Mais cette fiction s’élève au-dessus de l’histoire et de ses contingences. Le futur proche dans lequel elle s’inscrit est celui d’une possible prise de contrôle des états par les puissances d’argent, un monde privatisé où les citoyens sont devenus des "cilariés" – le néologisme indiquant à l’évidence que les non-salariés ne seront peut-être plus des citoyens…
Parqués dans des cités sous globe qui les protègent plus ou moins d’un climat devenu fou selon la catégorie à laquelle ils appartiennent, hyper-connectés mais en même temps étroitement surveillés, la plupart survivent, abrutis de propagande, sous l’emprise de drogues hallucinogènes, dans l’attente de greffes qui leur assureraient un répit illusoire.
Entre thriller et dystopie le roman raconte l’aventure d’un flic issu des bas-fonds, qui enquête sur des meurtres horribles. Dans ce monde anonymé où les quartiers, les rues ne sont plus que des numéros, ce grec se souvient d’Athènes, des rues de Plؘáka, du vent du cap Sounion.

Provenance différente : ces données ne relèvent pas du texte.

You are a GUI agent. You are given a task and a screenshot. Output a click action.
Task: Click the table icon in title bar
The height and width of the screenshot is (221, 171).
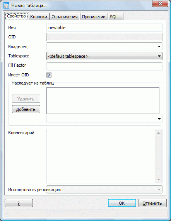pyautogui.click(x=6, y=5)
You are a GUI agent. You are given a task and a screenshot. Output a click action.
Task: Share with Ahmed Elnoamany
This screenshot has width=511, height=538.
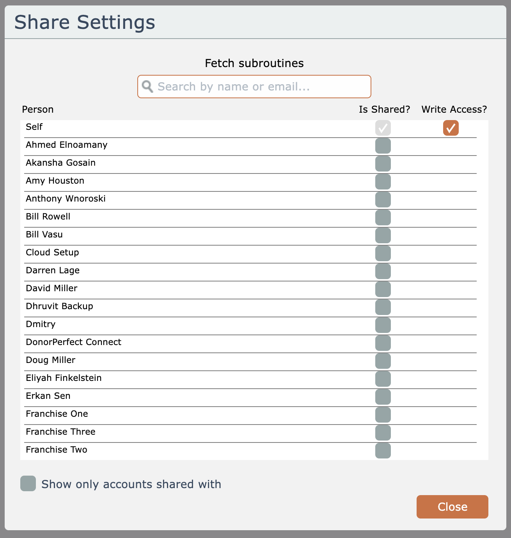tap(383, 146)
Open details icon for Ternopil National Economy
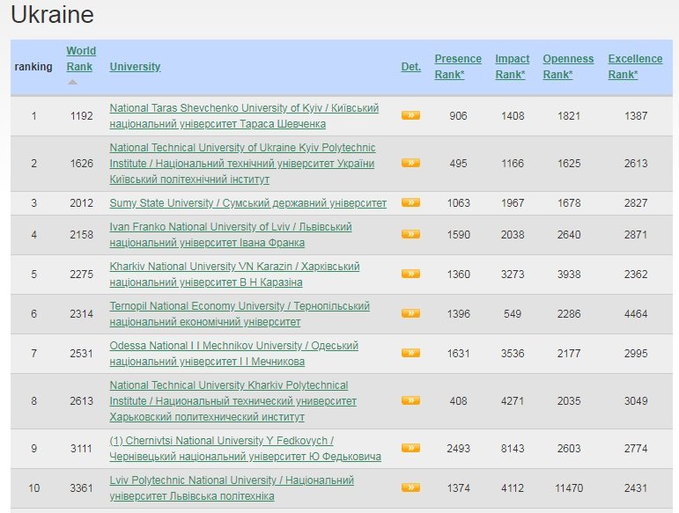 [x=410, y=313]
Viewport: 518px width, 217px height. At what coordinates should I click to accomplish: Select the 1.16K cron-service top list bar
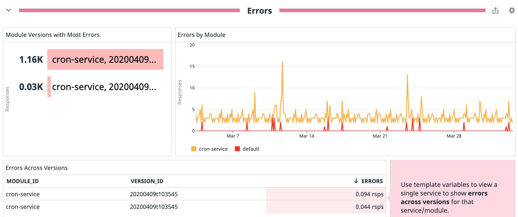point(105,60)
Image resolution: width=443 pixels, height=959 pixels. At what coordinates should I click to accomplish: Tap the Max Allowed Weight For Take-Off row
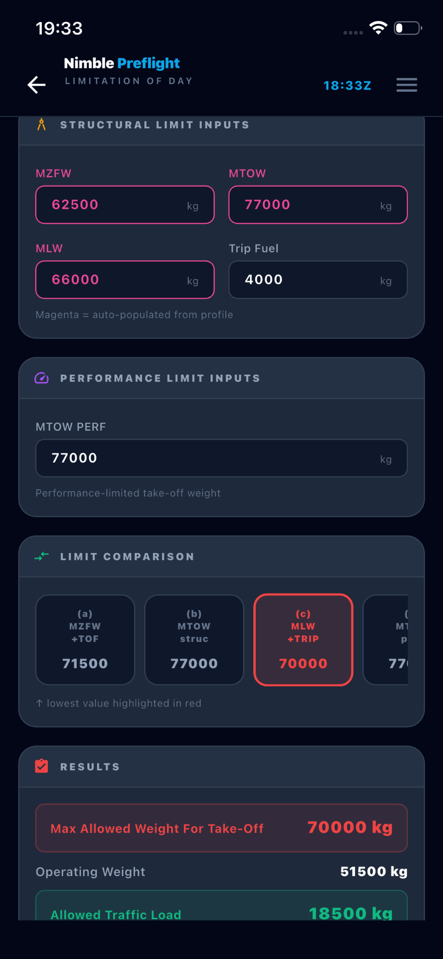click(x=222, y=828)
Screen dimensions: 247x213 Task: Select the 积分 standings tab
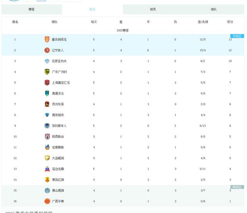[x=92, y=9]
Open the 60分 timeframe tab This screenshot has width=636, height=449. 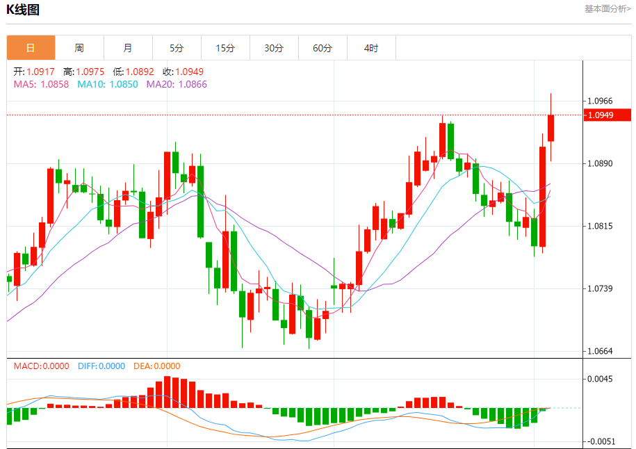(323, 48)
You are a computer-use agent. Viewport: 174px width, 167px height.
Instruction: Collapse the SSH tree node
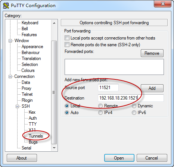(x=18, y=106)
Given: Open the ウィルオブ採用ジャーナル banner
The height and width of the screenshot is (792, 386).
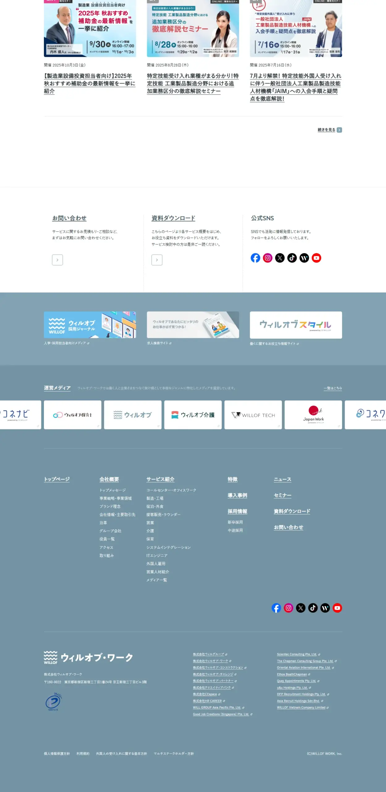Looking at the screenshot, I should click(x=90, y=325).
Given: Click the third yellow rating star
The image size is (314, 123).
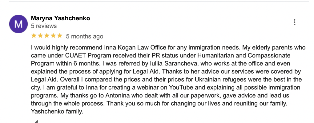Looking at the screenshot, I should [47, 36].
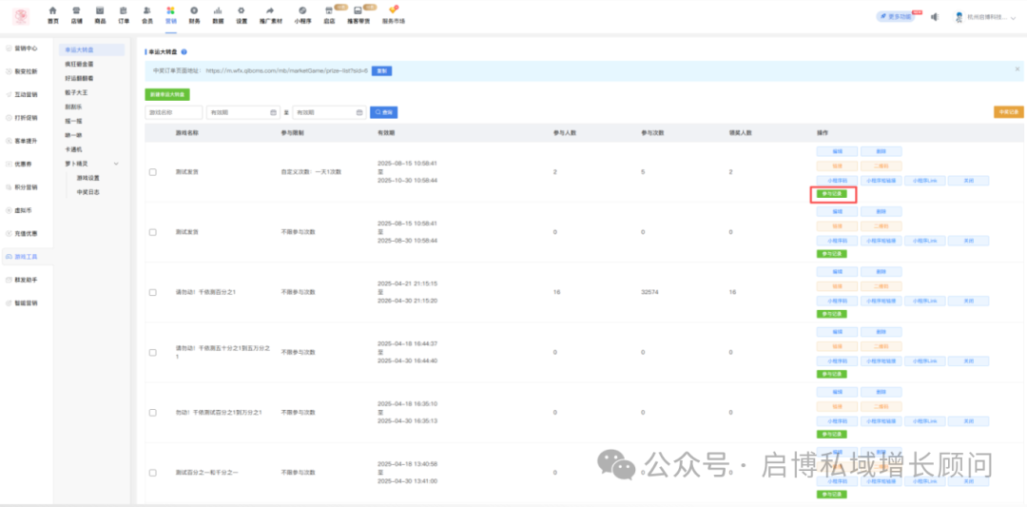Collapse the 萝卜精灵 submenu chevron
Screen dimensions: 1027x507
(116, 164)
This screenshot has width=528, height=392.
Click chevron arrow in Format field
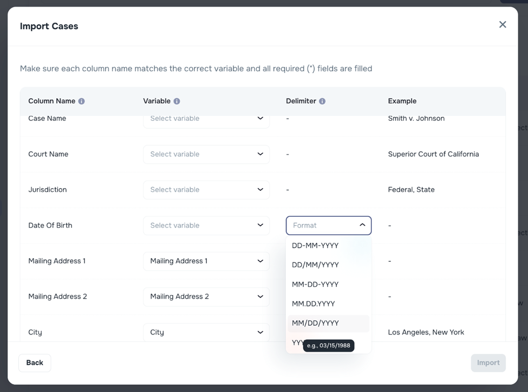click(x=362, y=226)
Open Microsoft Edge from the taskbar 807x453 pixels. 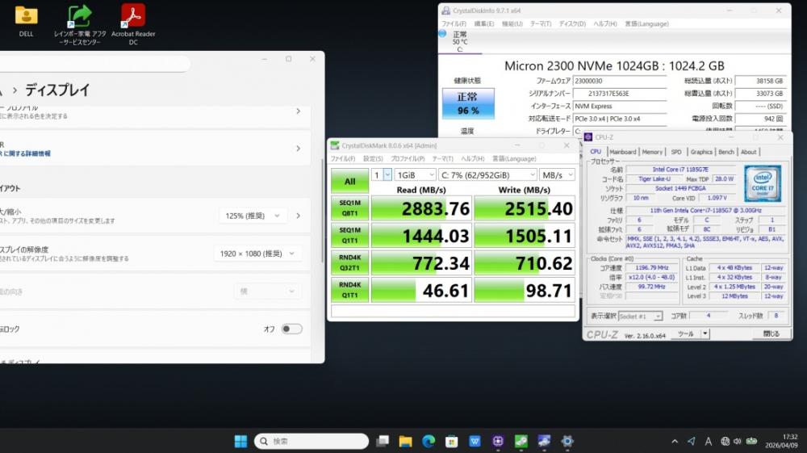point(429,441)
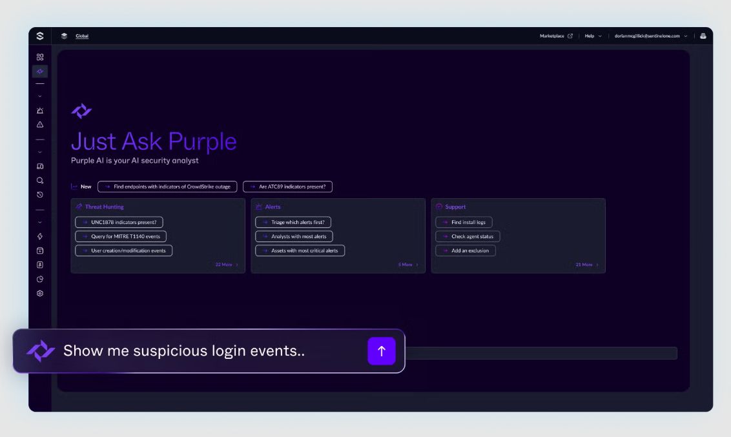Open the Global scope selector
The width and height of the screenshot is (731, 437).
[82, 36]
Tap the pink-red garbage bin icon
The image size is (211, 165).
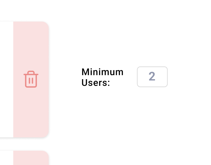[x=31, y=79]
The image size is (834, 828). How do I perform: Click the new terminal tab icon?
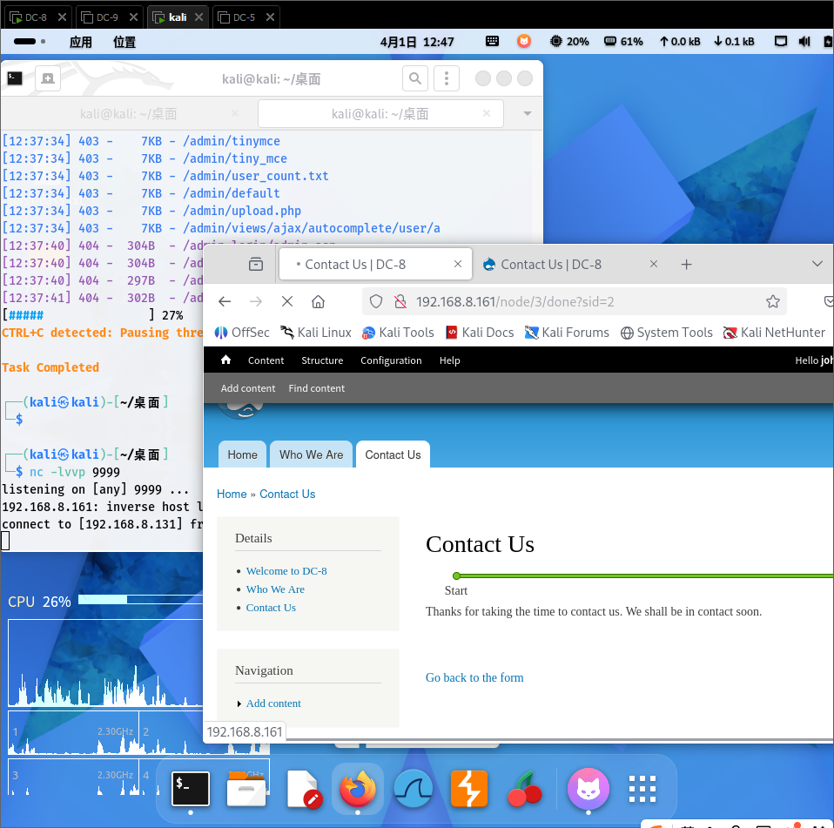(48, 78)
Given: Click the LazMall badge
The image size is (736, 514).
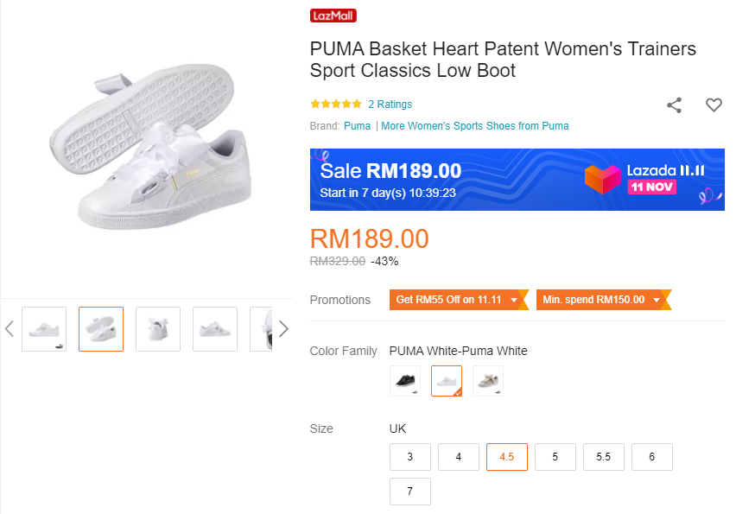Looking at the screenshot, I should point(333,16).
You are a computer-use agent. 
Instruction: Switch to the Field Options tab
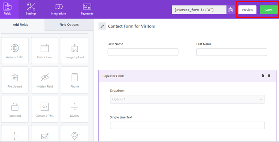point(69,25)
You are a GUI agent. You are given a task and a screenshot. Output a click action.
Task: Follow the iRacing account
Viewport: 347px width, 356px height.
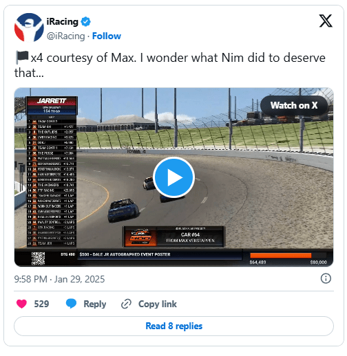pos(107,36)
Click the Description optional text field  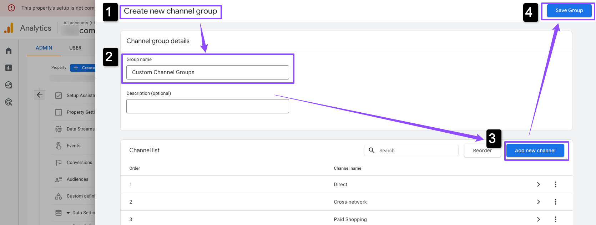pyautogui.click(x=207, y=106)
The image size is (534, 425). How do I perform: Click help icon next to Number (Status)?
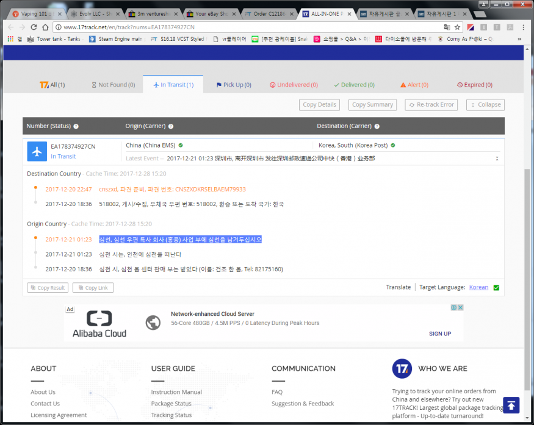pos(76,126)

Et ici, le roman noir se mue en un long poème en prose dont les ultimes chapitres évoquent Delphes et ses nuits plus grandes que le ciel.
"Les soirs d’été, lorsque le soleil décline doucement, c’est l’immortalité qui vous glisse sur la peau". Le sous-texte de ce beau livre affleure dans le chant profond qui le clôt, tout à la gloire d’Ithaque, chantée par Homère et Constantin Cavafy.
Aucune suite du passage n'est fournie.